Users frequently need to:

  • Validate required fields and types before ingestion.
  • Parse embedded JSON strings (e.g. message fields).
  • Normalize timestamps and apply canonical field names.
  • Add default values and drop unwanted keys.
  • Perform simple type coercion, enum checks, and value ranges.
  • Redact sensitive data before forwarding.

Currently these tasks require complex rulesets or external preprocessors.
A YAML-based policy, reloadable at runtime, provides a compact and familiar workflow consistent with other modern log pipelines.
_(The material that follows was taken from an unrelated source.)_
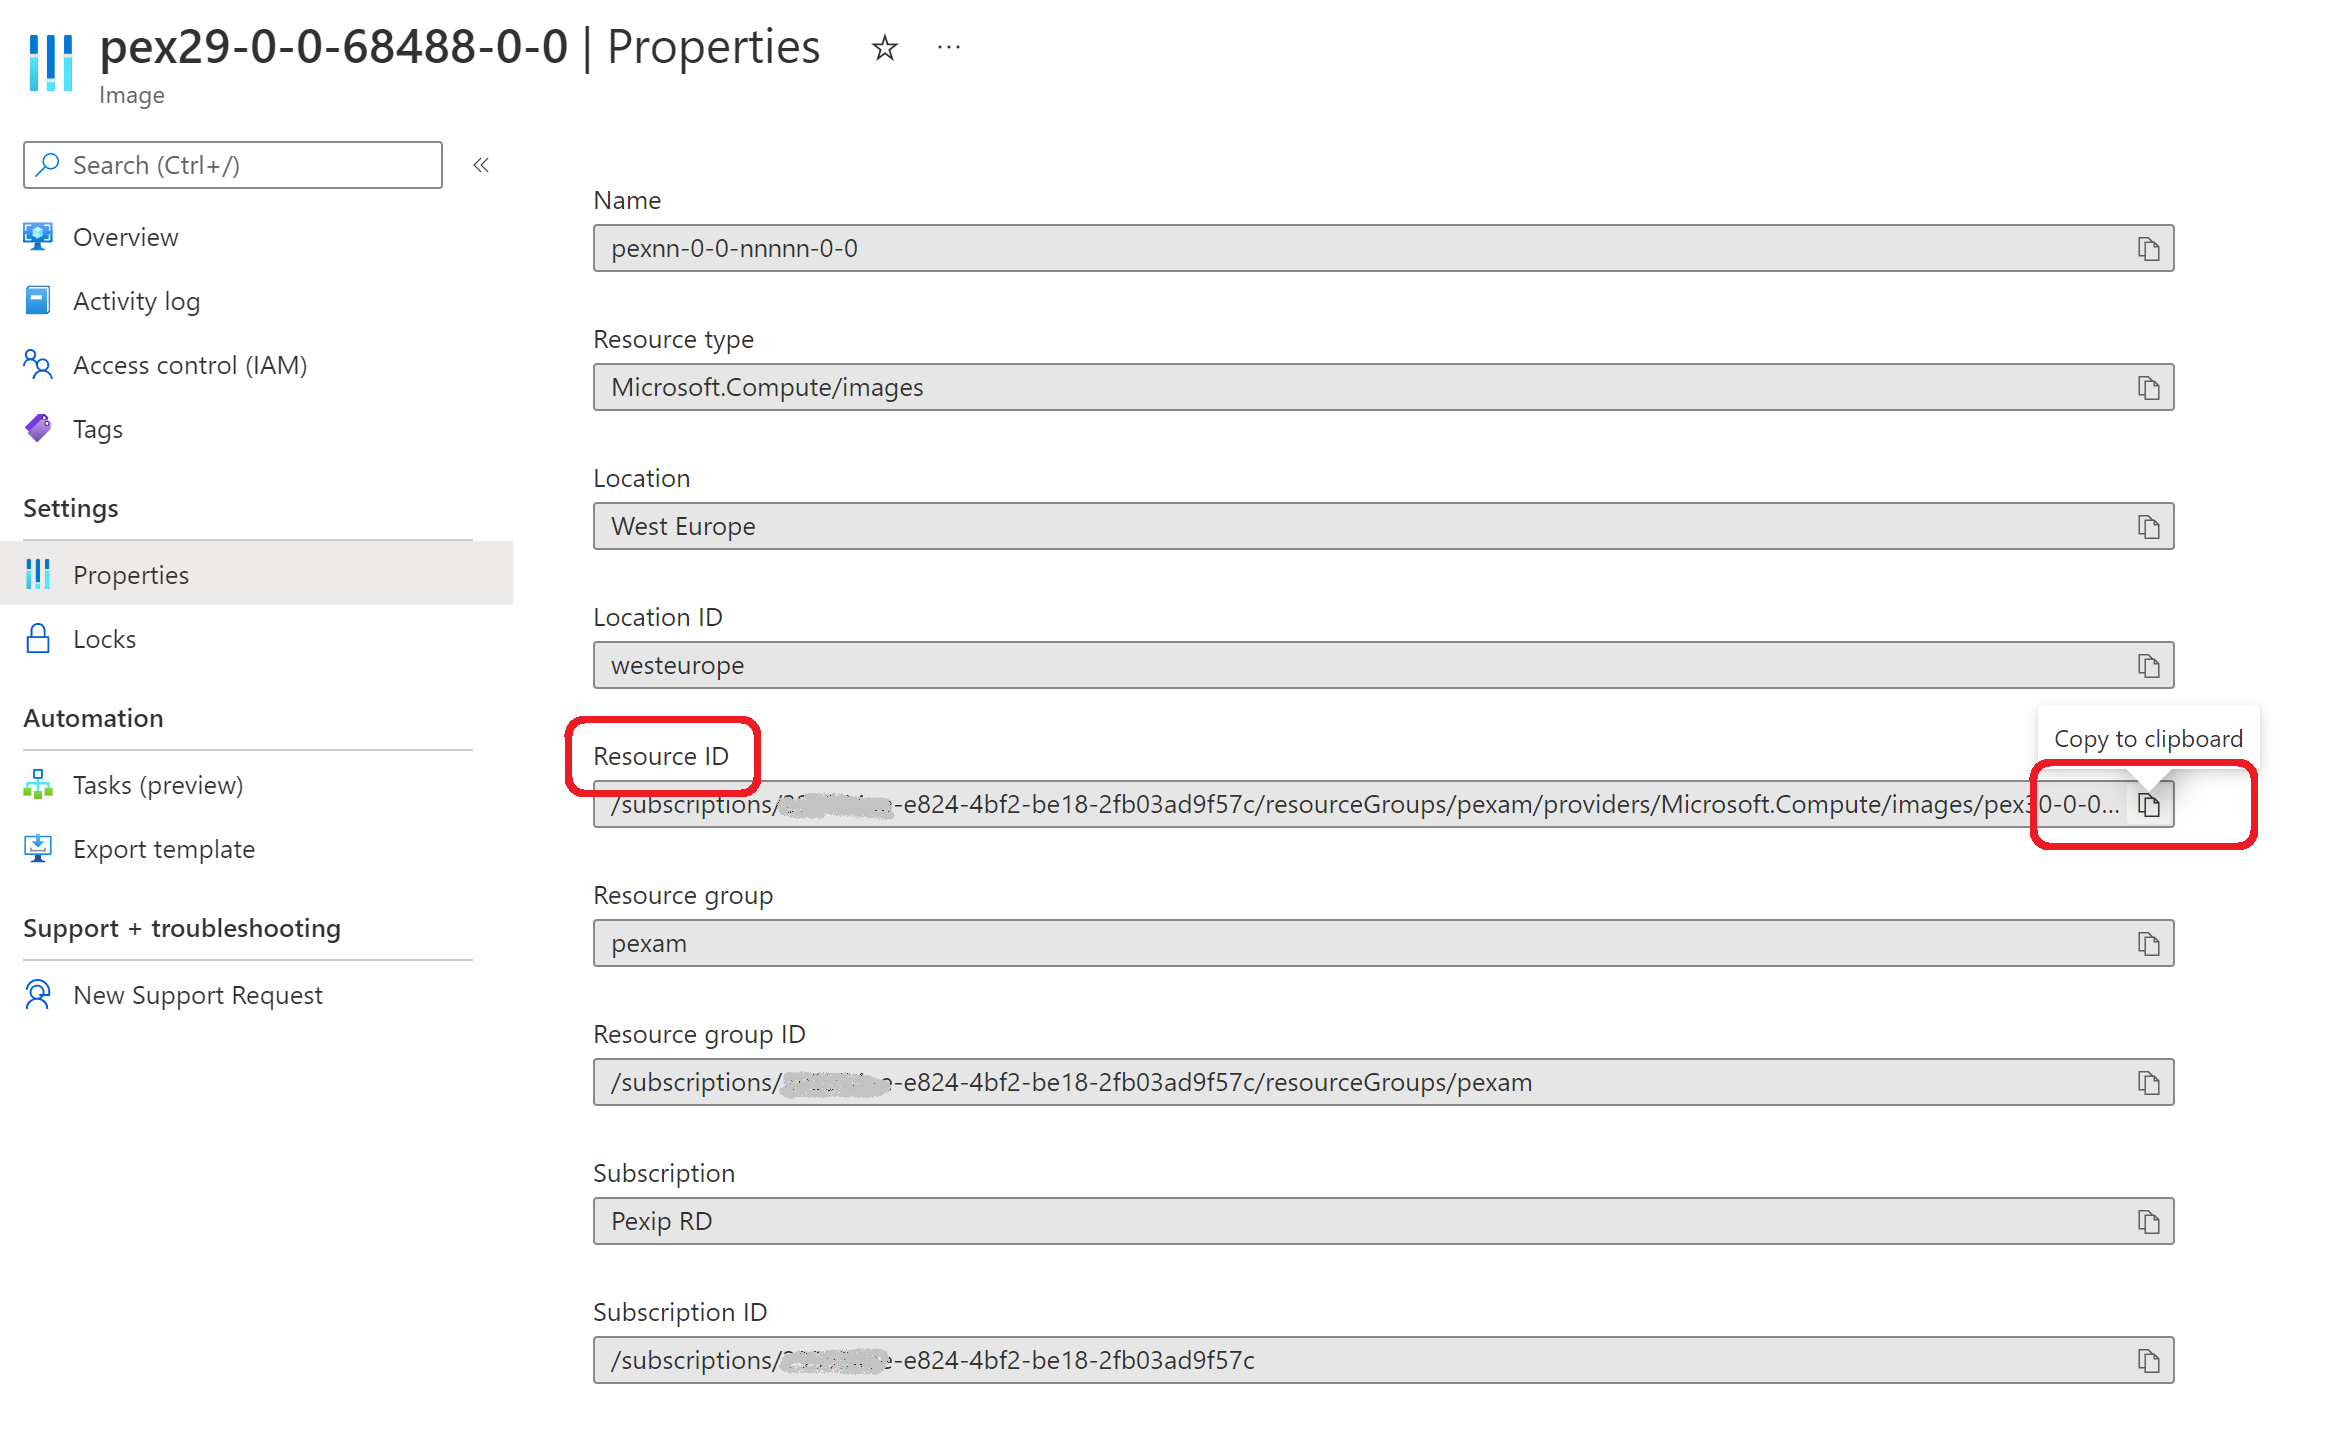The width and height of the screenshot is (2329, 1429).
Task: Open the more options ellipsis menu
Action: point(948,48)
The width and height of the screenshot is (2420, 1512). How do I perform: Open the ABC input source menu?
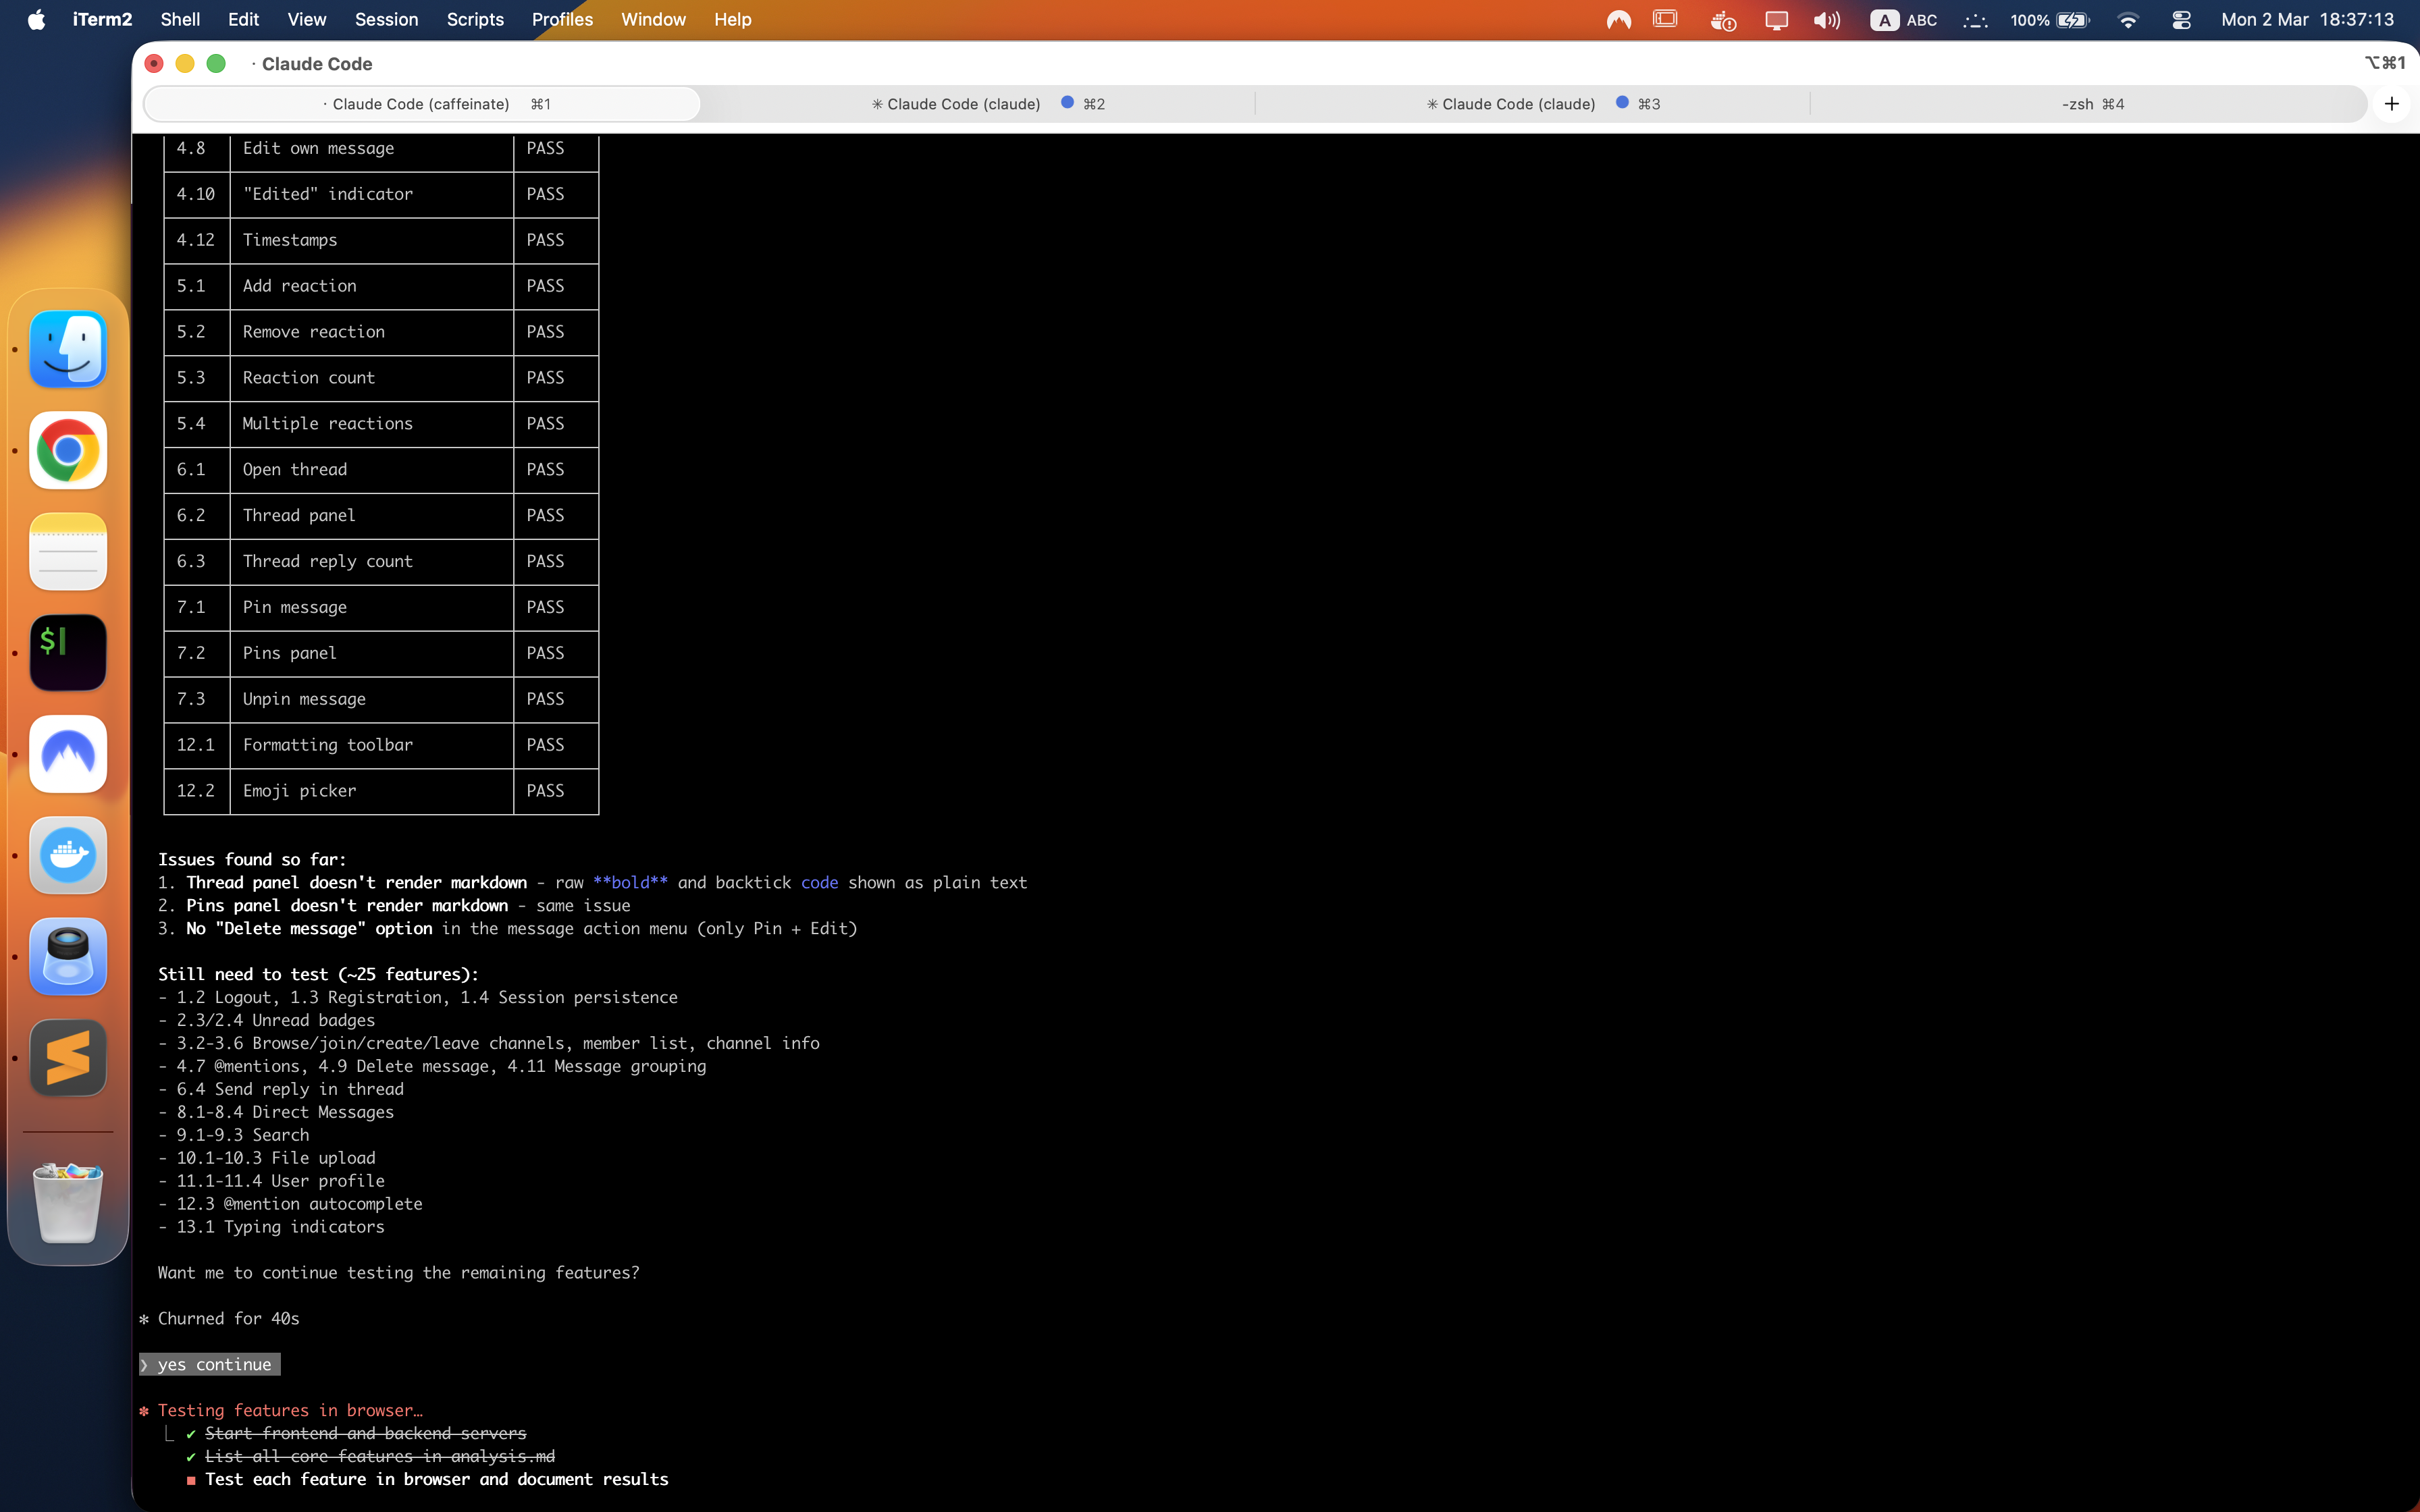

Reload shall happen with HUP, like also done e.g. for lookup tables.

Proposed Functionality

Module parameter

module(load="mmjsonparse" policy="/etc/rsyslog/mmjsonparse-policy.yaml")
  • policy points to a YAML file describing transformation and validation rules.
  • File is reloaded automatically on HUP or timestamp change.
  • Invalid YAML reverts to the last known good version with an error log.
  • the current flatten and unflatten modes shall be integrated, but the old-style definiton possibly be kept (to be decided during implementation).

Example Policy File

version: 1
description: Basic normalization policy

map:
  rename:
    "usr": "user.name"
    "fields.client.ip": "client.ip"
  drop:
    - "debug"
    - "trace"

coerce:
  types:
    "http.status_code": int
    "user.id": int

timestamp:
  candidates: ["@timestamp", "time", "logtime"]
  formats: ["rfc3339", "epoch_ms", "%d/%b/%Y:%H:%M:%S %z"]
  output: "!ts"
  fallback: "timereported"

defaults:
  "event.dataset": "unknown"
  "schema_version": 1

validate:
  required: ["@timestamp", "event.kind", "host.name"]
  enum:
    "event.kind": ["event", "alert", "metric"]
  range:
    "http.status_code": [100, 599]
  on_fail:
    action: "tag"
    tag: "json_invalid"

redact:
  keys: ["user.password", "auth.token"]

json:
  parse_embedded:
    - "message"
    - "log.json"

Example Behavior

Input JSON

{
  "usr": "alice",
  "message": "{\"user\":\"alice\",\"action\":\"login\"}",
  "time": "2025-10-15T12:00:00Z"
}

After mmjsonparse with policy

{
  "user": {
    "name": "alice"
  },
  "message": {
    "user": "alice",
    "action": "login"
  },
  "ts": "2025-10-15T12:00:00Z",
  "event": {
    "dataset": "unknown"
  },
  "schema_version": 1
}

Implementation Notes for AI Agent / Developer

  1. Add a policy parameter to mmjsonparse.
  2. Implement YAML loader (libyaml or in-tree parser) → internal normalized structure.
  3. Apply transformations and validation in doAction():
    • mapping/renames
    • type coercion
    • timestamp normalization
    • parse_embedded fields
    • defaults injection
    • validation + on_fail handling
    • redaction
  4. Provide reload mechanism (policy re-read on HUP / possibly mtime change).
  5. Ensure backward compatibility when policy is unset (current behavior unchanged).

Expected Benefits

  • Single, readable configuration for JSON transformations.
  • Simplified ingestion pipelines.
  • Easier troubleshooting and reproducibility.
  • Alignment with YAML-driven approaches used in Logstash, Fluent Bit, Vector, etc.

References

Broader log pipeline community feedback shows frequent demand for:

  • Required-field checks and type enforcement.
  • Timestamp normalization.
  • Embedded JSON parsing.
  • Canonical renaming and data pruning.
    These are the same operations commonly provided by Logstash mutate, Fluent Bit modify, and Kafka Connect ReplaceField.